I like this idea Nate, and to add to that - I’d suggest getting to know 1 or 2 drivers as best you can for want of a better description. For example… I am 100% a preset guy & I don’t design sounds. So for me, if I know how to quickly find sounds and then develop and tweak a song in a structured way, that’s a good balance of breadth & simplicity, and more than enough for me to try and master. (And I’m still trying if any of this sounds like I know what I’m doing.)
Since I come from playing string instruments in bands I mentally have things like this: Launchkey + Native Instruments sounds = like having a guitar. Ableton = like an old Boss digital 16 track & one of those big blue boss multi-effect stompboxes. I tend to think of NI as a self contained instrument (even though it contains many instruments) or you might call it a rompler, whatever really. As much as I don’t love the inconsistency and general cruddiness of the UIs in NI gear - because of NKS integrations (nice for Arturia, Uhe etc); the pretty decent preset browser and tieing those to Ableton racks I can usually find a sound which is either pre-mapped via KK, or can be mapped to Ableton. This is also where having the LK integration with Ableton helps. Live is the main driver here because all the instruments end up in racks with either mapped macros (or automation drawn in after the fact if it’s KK alone.) That plus a row of effects (either native or 3rd party) in the effects rack feels like stomping on my old stomp boxes.
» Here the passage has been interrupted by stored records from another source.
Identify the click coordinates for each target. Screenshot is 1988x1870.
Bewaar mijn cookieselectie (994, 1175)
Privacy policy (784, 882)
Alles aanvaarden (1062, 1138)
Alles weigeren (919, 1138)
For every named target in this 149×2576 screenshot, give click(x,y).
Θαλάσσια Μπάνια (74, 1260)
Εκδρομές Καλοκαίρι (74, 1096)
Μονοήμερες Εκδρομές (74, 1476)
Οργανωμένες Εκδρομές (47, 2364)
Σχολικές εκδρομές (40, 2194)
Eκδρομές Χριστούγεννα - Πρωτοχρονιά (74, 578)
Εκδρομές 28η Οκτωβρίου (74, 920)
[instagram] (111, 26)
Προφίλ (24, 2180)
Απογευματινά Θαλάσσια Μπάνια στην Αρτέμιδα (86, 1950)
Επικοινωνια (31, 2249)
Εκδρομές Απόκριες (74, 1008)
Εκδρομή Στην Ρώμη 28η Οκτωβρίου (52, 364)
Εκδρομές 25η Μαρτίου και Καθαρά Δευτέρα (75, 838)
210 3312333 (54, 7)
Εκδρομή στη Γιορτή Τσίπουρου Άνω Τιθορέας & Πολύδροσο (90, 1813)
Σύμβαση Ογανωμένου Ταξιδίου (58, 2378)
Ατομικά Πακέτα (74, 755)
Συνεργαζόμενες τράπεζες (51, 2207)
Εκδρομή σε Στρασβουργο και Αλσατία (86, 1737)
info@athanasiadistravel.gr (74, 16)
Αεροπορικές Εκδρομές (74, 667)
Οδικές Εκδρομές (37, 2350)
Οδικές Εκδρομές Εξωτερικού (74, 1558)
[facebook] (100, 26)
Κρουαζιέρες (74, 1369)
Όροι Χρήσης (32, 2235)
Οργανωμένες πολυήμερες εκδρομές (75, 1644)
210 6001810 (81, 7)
Obviously there’s loads of depth in both these platforms. But that way of looking at it it does help me mentally box these 2 things off into something mentally manageable. You could replace this potentially with another library of sounds, be it Spitfire, Arturia or another.
I guess you could also apply this to hardware. Eg: stick to Roland x Arturia, or the Elektron Digi series x Novation Circuits… whatever works. Usually if you learn one “thing” from a company you have knowledge that will transfer to the other. But once you go beyond 3 platforms, I’d personally find that too much to handle. Maybe with individual synths that would be different, but I don’t know enough about that to comment.
So yeah. 2 key platforms, stick to those and get good at them. Gives breadth and gives focus at the same time?